Monday 25 August 2008

Reviews

I added a comment to Ginger Simpson's blog yesterday along these lines: I have a suspicion that there are people who offer to review via websites because it ensures them a free supply of reading material. Is that so strange?"
After thinking overnight I see nothing wrong in that. Books are expensive things these days. I remembered the few weeks when I offered to review for a well known website. After a test review, I was accepted, and it gave me an astonishing insight into the e-books published today, which is partly what I wanted. I also learned how difficult it is to phrase a review about a book that was not, shall we say, my normal choice of reading material. I got my eyes opened a few time along the way!
Not everyone wants to spend hours reading a book critically enough to be able to put their views up for public consumption afterwards. Thank goodness someone wants to do it, for there are never enough reviewers for the number of books published.
"But they can be a tiny bit biased to their favourite authors and their particular reading tastes." This was always true! Why should it be any different now? I and everyone else I know is biased towards their favourite authors.

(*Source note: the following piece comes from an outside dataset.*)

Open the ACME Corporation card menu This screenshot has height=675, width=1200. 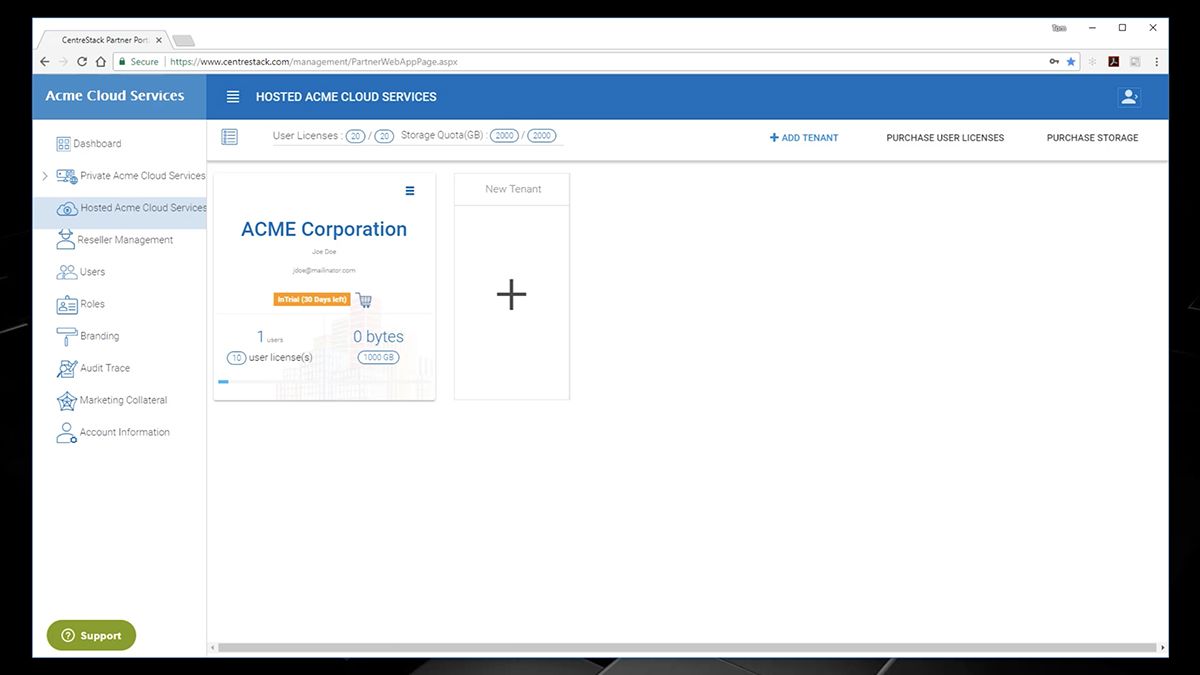[409, 190]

"They are not trained to review and evaluate as I hope the reviewers of big nationals are." On reflection, I doubt anyone ever trained to review and evaluate fiction. We all do it at some level, otherwise we would never know what we like and dislike, or where our boundaries lie. The skill comes in being able to express clearly, in 500 words or less, an appraisal of the book without simply saying "I love this book!" Readers want to know why the reviewer loved it. Or hated it.

"So then publishers seek reviewers who will be kind - but is that any better?" At first sight it smacks of authors getting into cliques and giving each other favourable reviews. But it is part of a very professional strategy. Who would deliberately send something to a reviewer who is known to dislike the particular genre? Do that and the book will be ignored, or the review will be painful to read. Every publisher and author hopes to receive a favourable review, and searches for a reviwer who likes their particular genre. Who better than someone who writes in the same genre to understand what's been accomplished?

Reviewing is a strange game. It is possible to have two reviewers give opposing views on the same book, and if they're good at what they do, both will hold nuggets of truth. Authors can learn from good, constructive reviews. On the downside, authors can be incredibly hurt by a negative one. But to be fair to reviewers, it is not their job to tell an author how to restructure the book to make it a winner.

Personally I'm not in favour of anonymous reviews. Someone marked both my titles on Fictionwise as OK, and yet I have glowing reviews of both books.
Who, I wonder was that anonymous person who has forever labelled me as OK?
I'm tempted to bribe a friend to buy a copy just so they have a chance to up the rating! I wonder how many authors do that? Is it allowed to buy your own and put in the rating you want? I must investigate!

1 comment:

Unknown said...

Great points, Jen. I totally hate the rating system at Fictionwise. It serves no purpose whatsoever, except to make us wonder why a reader left an 'ok' ranking while another decided we might be 'poor'. I'd at least like to know the basis of their decision. I haven't purchased any of my own books, but I know once you purchase A book on fictionwise, it goes into your record, and you cannot rank the book again. At least it keeps people honest in that respect. All I know is that rankings do impress people. My first novel rated a four by the Romantic Times magazine, which I considered quite good, but someone on Fictionwise decided it was poor and I never got another ranking on the site after that. I doubt I got many sales either. People pay attention and make decisions based on what other people think. Sad but true. :)

Ginger
P.S. Thanks for the free blog publicity.